As the only marketed drug that is capable of clearing mature P. falciparum gametocytes, primaquine offers a unique ability to stop malaria transmission from humans to mosquitoes. Despite its potential role in malaria control and elimination, the widespread adoption of primaquine has been slow due to its ability to induce hemolysis in G6PD-deficient individuals. While hemolysis is understood to be dose dependent, there are limited data to support the safety and efficacy of current WHO recommendation to give, in conjunction with an artemisinin-based combination therapy, single low-dose primaquine (0.25 mg/kg) to all parasitologically-confirmed P. falciparum cases in areas threatened by artemisinin resistance or in settings approaching elimination.

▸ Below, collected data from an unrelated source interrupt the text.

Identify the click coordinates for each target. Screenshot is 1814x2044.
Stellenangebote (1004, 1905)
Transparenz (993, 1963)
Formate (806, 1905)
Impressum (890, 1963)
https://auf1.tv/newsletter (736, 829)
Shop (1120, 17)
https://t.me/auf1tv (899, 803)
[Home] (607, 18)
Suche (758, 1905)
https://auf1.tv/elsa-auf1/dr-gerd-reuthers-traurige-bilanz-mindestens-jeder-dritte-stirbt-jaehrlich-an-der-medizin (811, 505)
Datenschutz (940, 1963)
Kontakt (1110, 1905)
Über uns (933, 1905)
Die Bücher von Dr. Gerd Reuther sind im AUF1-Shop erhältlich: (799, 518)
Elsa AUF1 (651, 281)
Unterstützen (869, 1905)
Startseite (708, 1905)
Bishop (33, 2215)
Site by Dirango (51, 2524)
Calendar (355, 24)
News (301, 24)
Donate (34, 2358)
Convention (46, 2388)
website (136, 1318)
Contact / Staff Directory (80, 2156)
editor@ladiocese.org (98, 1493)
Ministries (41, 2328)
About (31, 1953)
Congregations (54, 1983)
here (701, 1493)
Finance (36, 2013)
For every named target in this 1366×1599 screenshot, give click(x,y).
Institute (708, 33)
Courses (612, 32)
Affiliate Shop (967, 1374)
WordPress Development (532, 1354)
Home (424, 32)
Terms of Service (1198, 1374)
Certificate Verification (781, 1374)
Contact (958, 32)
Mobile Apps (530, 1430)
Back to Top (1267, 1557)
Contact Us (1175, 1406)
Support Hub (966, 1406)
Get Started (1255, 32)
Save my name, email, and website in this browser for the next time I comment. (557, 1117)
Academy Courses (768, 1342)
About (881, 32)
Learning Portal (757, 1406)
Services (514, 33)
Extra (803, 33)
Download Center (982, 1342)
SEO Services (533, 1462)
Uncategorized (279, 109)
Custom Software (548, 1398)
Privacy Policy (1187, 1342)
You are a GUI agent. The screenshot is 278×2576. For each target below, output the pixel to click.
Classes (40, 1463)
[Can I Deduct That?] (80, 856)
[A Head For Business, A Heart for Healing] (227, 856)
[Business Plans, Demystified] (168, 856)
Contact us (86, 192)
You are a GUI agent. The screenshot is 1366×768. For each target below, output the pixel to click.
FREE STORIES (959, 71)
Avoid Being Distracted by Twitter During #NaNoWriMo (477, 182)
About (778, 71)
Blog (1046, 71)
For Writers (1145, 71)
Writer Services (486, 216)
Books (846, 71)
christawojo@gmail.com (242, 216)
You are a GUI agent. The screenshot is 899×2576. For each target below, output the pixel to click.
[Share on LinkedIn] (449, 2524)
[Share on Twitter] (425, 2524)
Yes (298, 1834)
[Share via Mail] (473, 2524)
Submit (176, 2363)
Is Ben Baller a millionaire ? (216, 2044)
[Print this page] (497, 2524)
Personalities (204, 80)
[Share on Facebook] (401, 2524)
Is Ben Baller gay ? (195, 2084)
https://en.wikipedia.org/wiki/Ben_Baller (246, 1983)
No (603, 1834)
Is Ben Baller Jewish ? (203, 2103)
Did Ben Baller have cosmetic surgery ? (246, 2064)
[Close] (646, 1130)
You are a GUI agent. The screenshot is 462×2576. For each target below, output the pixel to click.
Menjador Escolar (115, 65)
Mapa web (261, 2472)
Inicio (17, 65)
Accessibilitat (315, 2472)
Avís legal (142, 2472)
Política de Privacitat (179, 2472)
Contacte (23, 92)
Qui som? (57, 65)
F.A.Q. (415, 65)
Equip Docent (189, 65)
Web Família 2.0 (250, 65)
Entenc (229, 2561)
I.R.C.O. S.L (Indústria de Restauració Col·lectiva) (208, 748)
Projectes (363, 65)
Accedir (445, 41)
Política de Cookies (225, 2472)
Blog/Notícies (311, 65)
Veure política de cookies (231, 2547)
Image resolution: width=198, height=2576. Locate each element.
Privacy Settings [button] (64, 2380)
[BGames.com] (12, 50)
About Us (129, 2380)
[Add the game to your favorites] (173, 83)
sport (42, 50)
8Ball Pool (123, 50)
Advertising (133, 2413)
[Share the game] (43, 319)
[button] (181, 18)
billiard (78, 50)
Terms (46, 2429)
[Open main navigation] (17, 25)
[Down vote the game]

In March 2012, a group of experts from academia, industry, non-governmental organizations, malaria programs, and funders convened to discuss existing data on the use of primaquine as a malaria transmission blocker. The meeting served to identify roadblocks and to propose a roadmap to establish whether low-dose primaquine can be safely and effectively deployed to block P. falciparum malaria transmission in sub-Saharan Africa [1].

Since then, much knowledge has been gained on the pharmacokinetics, safety and efficacy of low-dose primaquine. Regulatory barriers to the supply and manufacture of low-dose primaquine in Africa have also been investigated. In March 2014, the group of experts reconvened to discuss roadmap progress and update potential knowledge gaps that need to be addressed in order to determine if and how low-dose primaquine can be implemented as a malaria transmission blocker. We will provide roadmap updates based on the latest meeting and will highlight gaps to welcome discussion and advice from the malaria research community.